3.4.4. Index the BAM file so that we can randomly access it quickly:

samtools index ERR458493.sorted.bam Visualize with tview:

samtools tview ERR458493.sorted.bam orf_coding.fasta

tview commands of relevance:

  • left and right arrows scroll
  • q to quit
  • CTRL-h and CTRL-l do “big” scrolls
  • Typing g allows you to go to a specific location, in this format chromosome:location. Here are some locations you can try out:
    • YLR162W:293 (impressive pileup, shows two clear variants and three other less clear)
    • YDR034C-A:98 (impressive pileup, shows two clear variants)
    • YDR366C:310 (impressive pileup, less clear variants)
    • YLR256W:4420 (impressive pileup, less clear variants)
    • YBL105C:2179 (less depth, shows two clear variants)
    • YDR471W:152 (impressive pileup, shows one clear variant)

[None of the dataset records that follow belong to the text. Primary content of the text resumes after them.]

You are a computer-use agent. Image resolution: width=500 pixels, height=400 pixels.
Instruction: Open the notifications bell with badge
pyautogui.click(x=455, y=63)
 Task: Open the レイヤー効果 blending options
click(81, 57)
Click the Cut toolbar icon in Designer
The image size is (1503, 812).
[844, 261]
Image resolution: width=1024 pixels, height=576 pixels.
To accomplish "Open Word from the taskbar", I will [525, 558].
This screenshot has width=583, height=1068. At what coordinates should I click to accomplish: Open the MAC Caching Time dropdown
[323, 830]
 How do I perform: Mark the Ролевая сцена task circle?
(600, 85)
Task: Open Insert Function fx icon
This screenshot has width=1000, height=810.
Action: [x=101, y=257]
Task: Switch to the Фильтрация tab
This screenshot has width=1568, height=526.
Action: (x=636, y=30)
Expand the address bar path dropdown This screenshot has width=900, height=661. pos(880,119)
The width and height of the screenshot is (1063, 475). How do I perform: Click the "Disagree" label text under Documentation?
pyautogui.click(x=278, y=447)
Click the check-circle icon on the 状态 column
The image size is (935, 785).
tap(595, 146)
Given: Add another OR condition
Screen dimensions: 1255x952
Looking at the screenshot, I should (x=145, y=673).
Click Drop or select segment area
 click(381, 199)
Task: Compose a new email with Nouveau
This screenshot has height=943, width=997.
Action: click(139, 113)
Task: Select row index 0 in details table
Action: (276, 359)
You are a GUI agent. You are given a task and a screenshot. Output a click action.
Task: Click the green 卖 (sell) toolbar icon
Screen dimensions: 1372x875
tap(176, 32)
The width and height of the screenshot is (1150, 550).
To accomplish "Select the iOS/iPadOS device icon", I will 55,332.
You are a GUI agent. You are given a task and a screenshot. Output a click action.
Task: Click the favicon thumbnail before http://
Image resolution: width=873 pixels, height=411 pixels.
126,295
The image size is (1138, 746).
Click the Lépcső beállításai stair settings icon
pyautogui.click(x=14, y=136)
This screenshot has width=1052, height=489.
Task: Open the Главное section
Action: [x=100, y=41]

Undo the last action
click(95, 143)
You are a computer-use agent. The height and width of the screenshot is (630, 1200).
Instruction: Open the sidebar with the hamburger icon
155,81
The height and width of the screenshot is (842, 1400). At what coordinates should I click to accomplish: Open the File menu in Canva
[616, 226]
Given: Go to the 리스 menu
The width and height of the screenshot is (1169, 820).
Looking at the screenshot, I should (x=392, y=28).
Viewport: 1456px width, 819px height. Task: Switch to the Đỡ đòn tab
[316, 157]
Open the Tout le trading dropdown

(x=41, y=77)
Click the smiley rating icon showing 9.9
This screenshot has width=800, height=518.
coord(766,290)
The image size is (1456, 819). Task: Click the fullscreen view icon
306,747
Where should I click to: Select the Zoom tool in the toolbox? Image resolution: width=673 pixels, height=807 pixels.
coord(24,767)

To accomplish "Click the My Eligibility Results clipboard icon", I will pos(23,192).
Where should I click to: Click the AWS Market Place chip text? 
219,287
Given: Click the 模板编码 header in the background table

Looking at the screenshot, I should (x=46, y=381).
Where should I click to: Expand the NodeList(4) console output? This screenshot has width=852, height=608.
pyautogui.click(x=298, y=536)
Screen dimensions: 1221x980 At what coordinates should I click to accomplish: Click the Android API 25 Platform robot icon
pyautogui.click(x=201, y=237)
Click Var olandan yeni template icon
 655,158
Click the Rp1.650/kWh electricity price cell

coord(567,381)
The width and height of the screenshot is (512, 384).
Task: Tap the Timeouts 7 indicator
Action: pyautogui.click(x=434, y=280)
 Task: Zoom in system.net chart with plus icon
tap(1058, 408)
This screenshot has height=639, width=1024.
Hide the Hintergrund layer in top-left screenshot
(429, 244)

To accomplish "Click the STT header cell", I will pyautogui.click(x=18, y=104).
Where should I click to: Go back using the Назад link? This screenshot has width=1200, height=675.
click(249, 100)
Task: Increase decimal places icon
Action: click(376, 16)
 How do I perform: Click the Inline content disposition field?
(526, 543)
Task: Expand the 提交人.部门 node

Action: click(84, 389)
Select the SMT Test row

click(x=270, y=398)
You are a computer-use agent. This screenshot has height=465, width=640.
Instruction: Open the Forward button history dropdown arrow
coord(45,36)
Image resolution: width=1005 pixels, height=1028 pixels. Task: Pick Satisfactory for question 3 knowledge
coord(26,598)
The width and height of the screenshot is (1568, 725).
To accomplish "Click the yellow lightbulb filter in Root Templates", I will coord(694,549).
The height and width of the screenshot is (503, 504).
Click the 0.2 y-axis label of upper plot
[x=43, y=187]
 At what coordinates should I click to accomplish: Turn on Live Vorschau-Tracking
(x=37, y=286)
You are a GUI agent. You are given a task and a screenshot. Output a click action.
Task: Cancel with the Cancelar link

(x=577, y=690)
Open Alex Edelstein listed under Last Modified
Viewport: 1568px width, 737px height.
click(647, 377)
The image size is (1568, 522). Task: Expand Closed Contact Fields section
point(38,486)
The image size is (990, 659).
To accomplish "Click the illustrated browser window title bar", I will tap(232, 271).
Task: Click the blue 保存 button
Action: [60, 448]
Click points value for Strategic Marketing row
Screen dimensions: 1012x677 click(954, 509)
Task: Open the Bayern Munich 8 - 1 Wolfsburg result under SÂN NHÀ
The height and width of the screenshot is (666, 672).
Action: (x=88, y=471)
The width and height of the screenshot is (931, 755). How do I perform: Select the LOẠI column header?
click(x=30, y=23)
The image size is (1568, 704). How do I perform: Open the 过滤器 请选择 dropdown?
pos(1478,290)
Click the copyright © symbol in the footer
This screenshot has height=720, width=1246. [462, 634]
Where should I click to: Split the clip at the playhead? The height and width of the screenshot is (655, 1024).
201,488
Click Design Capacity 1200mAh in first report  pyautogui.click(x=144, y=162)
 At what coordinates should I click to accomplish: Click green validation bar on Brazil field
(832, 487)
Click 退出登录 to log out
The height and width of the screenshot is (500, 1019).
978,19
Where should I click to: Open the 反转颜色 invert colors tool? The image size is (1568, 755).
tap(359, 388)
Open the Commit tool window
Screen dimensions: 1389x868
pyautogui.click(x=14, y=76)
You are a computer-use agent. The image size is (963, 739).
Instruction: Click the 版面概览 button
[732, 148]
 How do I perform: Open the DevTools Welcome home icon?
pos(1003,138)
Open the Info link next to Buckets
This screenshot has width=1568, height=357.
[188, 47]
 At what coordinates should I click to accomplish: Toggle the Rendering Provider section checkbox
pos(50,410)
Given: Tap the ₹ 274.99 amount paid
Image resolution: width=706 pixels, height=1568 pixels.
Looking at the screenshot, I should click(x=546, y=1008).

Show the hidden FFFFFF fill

Get some summary statistics as well:

samtools flagstat ERR458493.sorted.bam

The output should look like this:

1092728 + 0 in total (QC-passed reads + QC-failed reads)
0 + 0 secondary
13 + 0 supplementary
0 + 0 duplicates
989419 + 0 mapped (90.55% : N/A)
0 + 0 paired in sequencing
0 + 0 read1
0 + 0 read2
0 + 0 properly paired (N/A : N/A)
0 + 0 with itself and mate mapped
0 + 0 singletons (N/A : N/A)
0 + 0 with mate mapped to a different chr
0 + 0 with mate mapped to a different chr (mapQ>=5) Call variants!

Goal: find places where the reads are systematically different from the genome.

Now we can call variants using samtools mpileup:

samtools mpileup -u -t DP -f orf_coding.fasta ERR458493.sorted.bam | \
    bcftools call -mv -Ov > variants.vcf

You can download my version of the variants.vcf from here.

To look at the entire variants.vcf file you can do cat variants.vcf; all of the lines starting with # are comments. You can use tail variants.vcf to see the last ~10 lines, which should be all of the called variants.

Exercise 1

Try to run the variant calling pipeline using one of the other ERR458*** samples (i.e. bwa mem, samtools etc). Can you identify differences in the new vcf file?

Exercise 2

In a realistic scenario, you don’t want the variants per sample, but rather all the samples together (the mapping process is still done per sample). What would be the new samtools mpileup command that will incorporate multiple files in the variant calling process?


samtools mpileup -D -u -t DP -f orf_coding.fasta ERR458493.sorted.bam ERR458494.sorted.bam ERR458495.sorted.bam ERR458500.sorted.bam ERR458501.sorted.bam ERR458502.sorted.bam | bcftools call -mv -Ov > variantsAll.vcf

You can download the new “full” vcf file from here. Discussion points / extra things to cover

  • What are the drawbacks to mapping-based variant calling? What are the positives?
  • Where do reference genomes come from?